There’s also how much Stick Shift‘s like those arcade racers when, as a kid, you accidentally chose manual transmission, with no instructions and a timer that doesn’t depend on the race’s finish. And how that means you attend more closely to the transmission than the steering, and how you get publicly frustrated by it, even if you’re alone.

 

Crypt Community
 
 
CryptCommunity
 

Crypt Community is probably the closest thing I’ll ever experience to the pleasures of owning a fish tank. It’s a game that wants to be read into – the word community in the title is conspicuous – or at least to be experienced dialogically. I’m not sure how possible that is. At the end of the tutorial, the game suggests that you “try to create a healthy, robust, satisfied crypt community.”

When I mention fish tanks, I’m thinking of the kind that Susan Choi’s My Education talks about. So when I point out that Avery Mcdaldno and Karl Parakening’s game is full of visible numbers, I hope that doesn’t not make sense.

You hold the mouse over folks and an unrelated row of lights blinks up over time. You hold the right mouse button down while hovering over a mob and every interval a grunt.
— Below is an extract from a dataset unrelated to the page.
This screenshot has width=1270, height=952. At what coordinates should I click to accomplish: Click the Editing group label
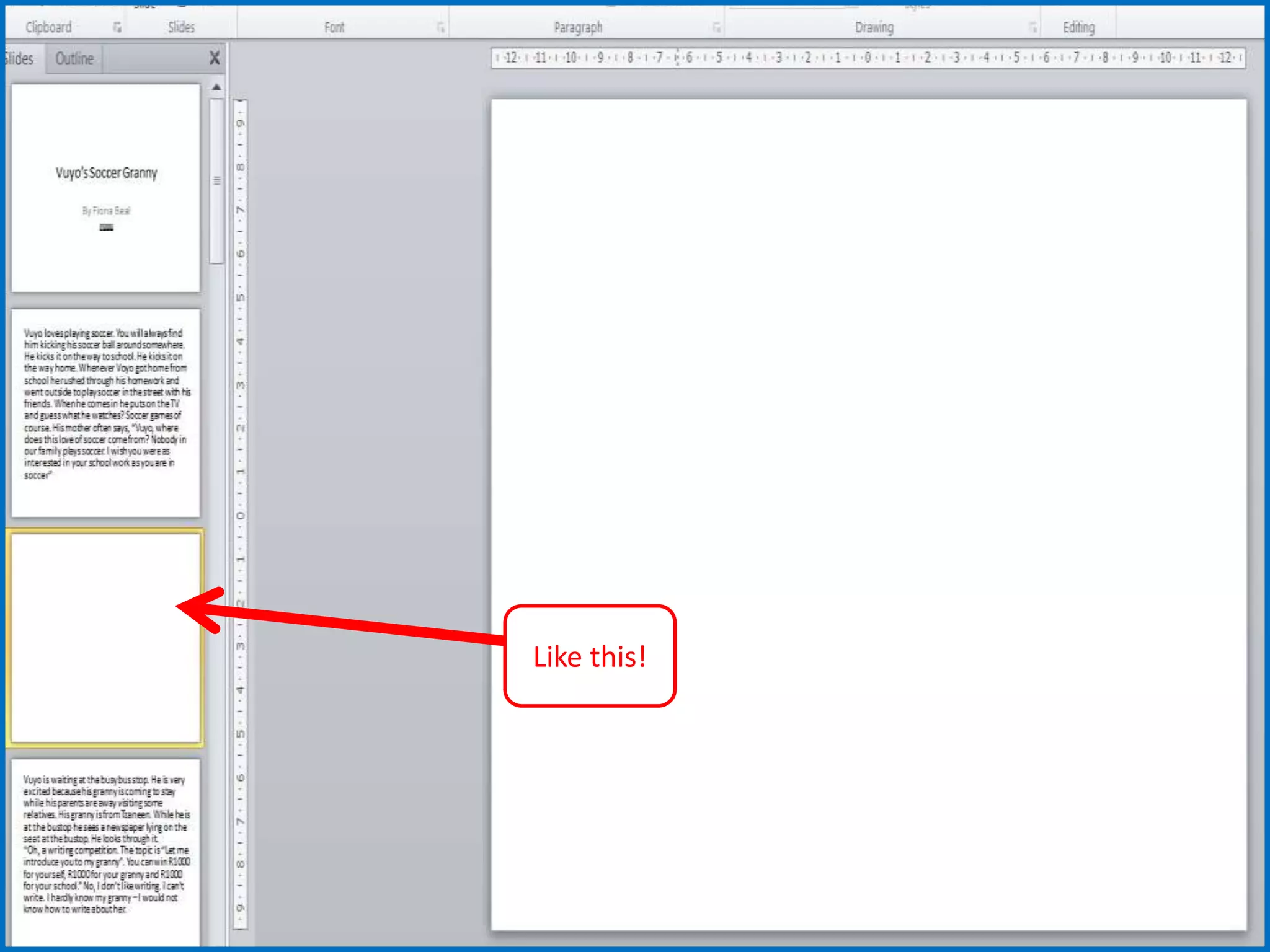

You hold the left down over a portal and the sfx build and the light goes brighter until a little mob pops in the door. By the end you’ve held down so long that sometimes the one that pops in launches one that popped in three ago’s body like a billiard ball.

It isn’t that I disbelieve the end of the tutorial, necessarily. I can imagine the game reaching a point of equilibrium, where all current members of the crypt community have maxed out satisfaction that doesn’t decrease. I’m just not sure how interested I am in that – either as an ultimate gameplay state, or as a theorization of community.

Which equally isn’t to say that this (or the game) is ‘wrong.’ It has qualities – the dungeon-tiled single room, the billiards, the seemingly-arbitrary numbers/values – that allow for it to be experienced with that fish tank quality, which is wonderful.

 

Room of 1000 Snakes
 
 
1000snakes
 

Room of 1000 Snakes is maybe the most effective tutorial for WASD controls this side of having bought Half-Life when it shipped and having attended LAN parties for the next half decade.

The game opens with a crawl, in which you are informed that “They told you not to enter / You, an explorer, didn’t listen / ‘I will find out the mystery of the snakes'” and then you’re a disembodied camera in an Indiana Jonesish temple. You can walk around, or hop, and look at the neat stuff. There’s a dais with a podium with a big red button on it straight ahead; walk up to it to be prompted to ‘press E’ to use. Once you “use,” music swells. It’s The Verve Pipe’s “Bittersweet Symphony,” and it’s really, really funny.

The room starts to shake a little, and you probably click use a few more times, and you probably just start wandering around. And then you notice the holes in the wall spewing sand, and then you remember the name of the game. For the last thirty seconds or so, you shake off snakes. The chorus hits and the game ends and boots you out to an associated tumblr where you can buy “Collectible Jpegs.” It’s all really wonderful.

 

Eco Fighters
 
 
EcoFighters
 

Here’s how you control the Capcom Classics Collection Vol. 2 port of Eco Fighters: you spin your arm with the triggers, either bumper fires, and the d-pad moves. Or: the square button swivels the arm left, the circle right, and the X fires. Or: the right analog stick swivels, left moves, and any of the above fire. Or: whichever combination of the above. This is appropriate, because the ship slugs and jolts its way around no matter which you choose.

Eco Fighter is set in a future where green anarchist teens are the space-faring heroes who save the Earth from becoming a “Dread Sphere.” Designed by the winner of a contest, it’s a horizontal shmup with the unique mechanic of your ship having an arm which can be customized with a weapon and spun in a full circle around you. It’s as awkward and goofy as it sounds.

You start off by blowing up a couple cranes, but a single level later you’re blasting turtles for no reason. The horizontal scrolling makes the whole thing dreamy, punctuated by seconds of action. Too-often mimetic bullet designs over busy levels with bad controls means enough deaths that they become less full stop and more comma, a clearing of the air. It’s a pretty little mess.